_PROVIDED TEXT_.
• • • • • • •

Learning How to Remember

personal narratives Dec 08, 2020
By Kathy
For Jack Anglin
I sighed in relief and ran away from my desk after being done with homework from summer camp. Mumbling to myself on how agitating homework was, I rushed downstairs only to find my mom looking like all the energy she had was drained out. I slowed down and put my focus back to reality. Reality. I was very confused. Slowly the truth slipped out and it felt as if the universe had just slapped me in the face. My clenched fists unraveled and my gritted teeth went away only to reveal shock. Shocked that I had to believe in reality. I felt like I was lost in the middle of nowhere. Why had I been so self-centered, not paying attention to problems of life and death? Why did this have to happen? What was I going to do?
“My coworker only has two weeks to live due to cancer,” my mom said in Chinese.
Her face looked pale as she sat by her computer with her hands in her lap.

• • • • • • •

_PROBLEM STATEMENT_. In the personal narrative "Learning How to Remember," how long does the mom say her coworker has to live?

_DATA BELOW_.
• • • • • • •

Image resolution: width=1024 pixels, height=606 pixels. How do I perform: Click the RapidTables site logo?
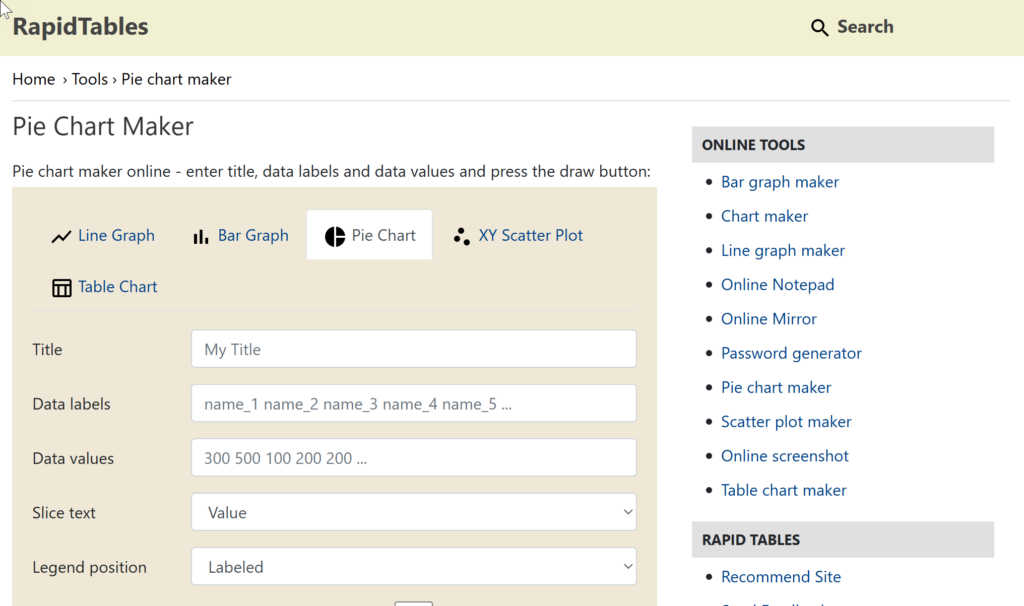point(80,27)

• • • • • • •

_TASK RESPONSE_. Two weeks, due to cancer.